### Dataset excerpts

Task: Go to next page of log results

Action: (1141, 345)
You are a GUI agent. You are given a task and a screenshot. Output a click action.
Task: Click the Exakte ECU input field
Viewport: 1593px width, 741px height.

### Assignment
Reproduce every line of the data verbatim.

### Output
Task: Go to next page of log results

Action: (1141, 345)
You are a GUI agent. You are given a task and a screenshot. Output a click action.
Task: Click the Exakte ECU input field
Viewport: 1593px width, 741px height.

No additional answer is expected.